We’d heard rumours, back when there were enough people left for rumours to go round, that strange and terrible things were happening in the world outside. The tales varied so much that we never knew what to believe, and mum called them all nonsense anyway. Things were strange and terrible enough already without having to invent things to worry about, she said.

Obviously she’d changed her mind about that.

At the far end of our street, I stopped long enough for a quick look back. A small, squat figure was standing outside, watching – Aunt Tub from upstairs, making sure I was going. She was still staring after me as I turned the corner, perhaps for the last time.

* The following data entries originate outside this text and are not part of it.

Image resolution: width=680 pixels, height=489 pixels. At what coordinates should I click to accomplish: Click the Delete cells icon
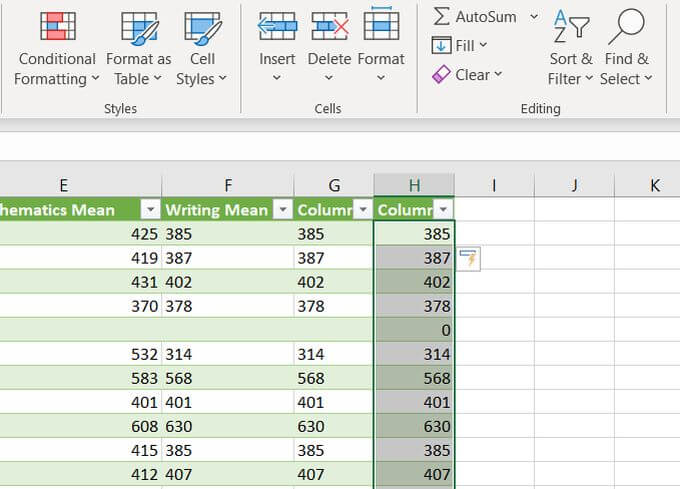[x=329, y=27]
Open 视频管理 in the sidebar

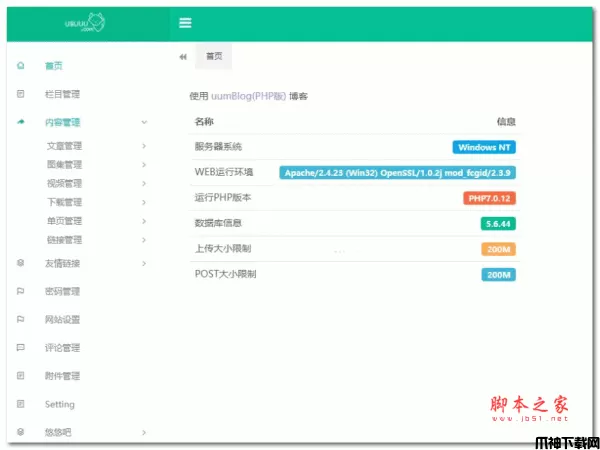point(64,184)
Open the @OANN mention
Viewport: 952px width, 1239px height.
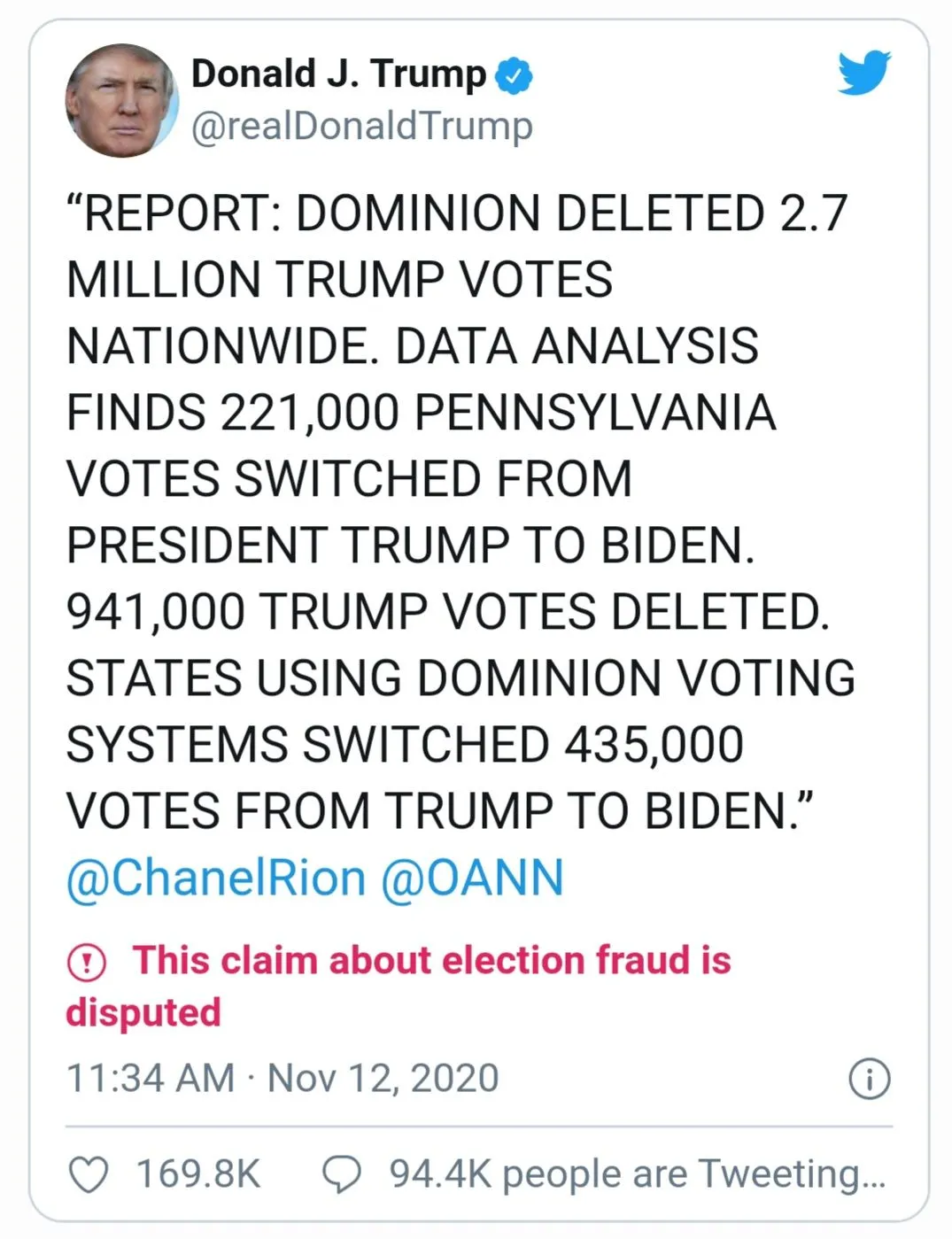pyautogui.click(x=472, y=879)
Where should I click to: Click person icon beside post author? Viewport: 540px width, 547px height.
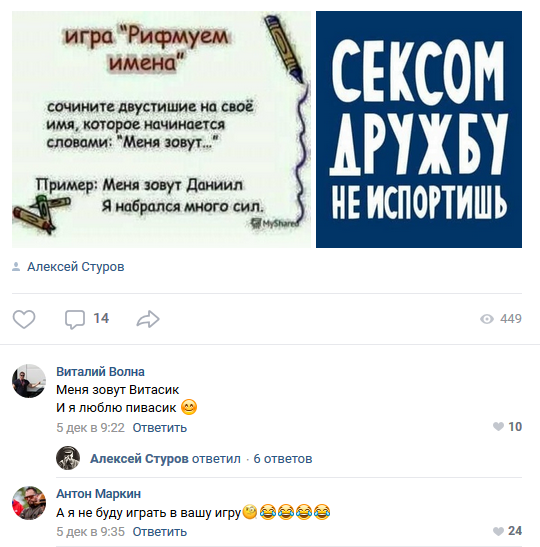[16, 267]
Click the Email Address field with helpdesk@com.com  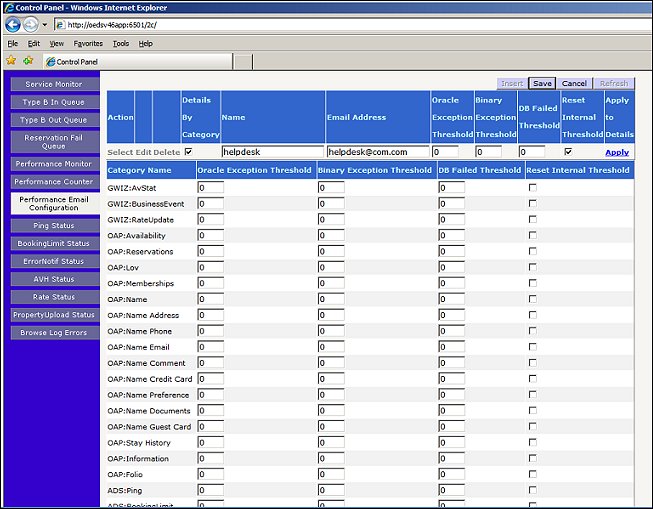[376, 152]
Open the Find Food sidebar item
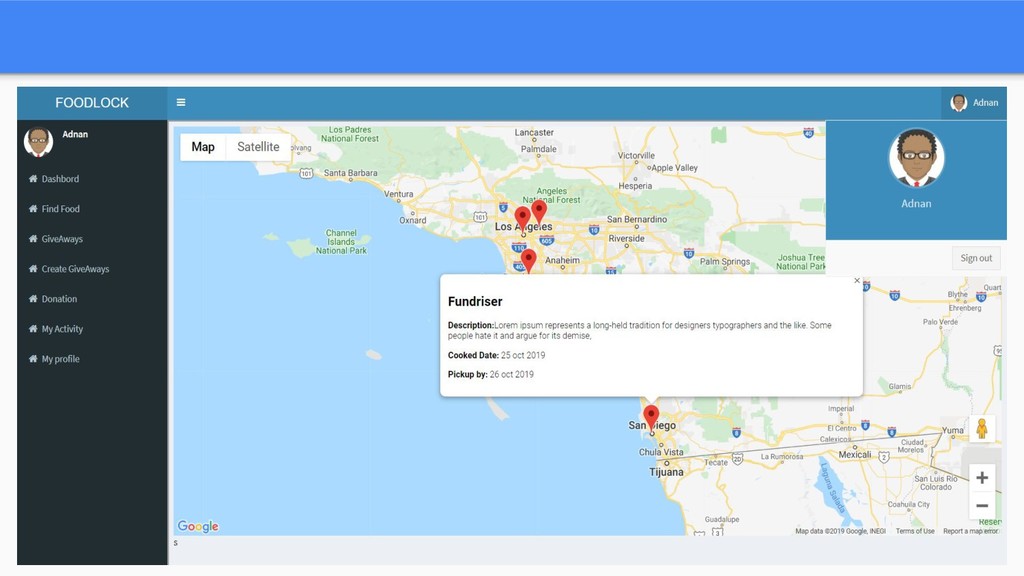The width and height of the screenshot is (1024, 576). [x=60, y=209]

The sky was heavily overcast, the day freezing cold. I came into sight of my old school, which was now a ruin. Back when I used to spend every day squeezed into one of the back benches of its dingy classrooms, I often daydreamed of burning it down. Now it was a roofless, charred wreck, and I averted my eyes as I passed.

Just beyond the school was the river and the bridge. When I was a very young child, before all this started, it had glittered with golden light in the summer sunshine and been swollen and brown after the rains. Now it was a thread of stagnant grey water, from which the rusting wreck of an overturned lorry still protruded. The bridge itself was crumbling and littered with debris.

I’d just reached the near end of the bridge when I heard the noise of engines, coming closer.

These days, there is nothing good associated with engines. When the war was washing back and forth over the city, engines meant soldiers and fighting, and you hid when you heard them. After the war had moved elsewhere, engines meant gangs on the lookout for loot and women, and you also hid when you heard them. I had heard none for several weeks.

Scrambling under the bridge, I crouched down among the weeds.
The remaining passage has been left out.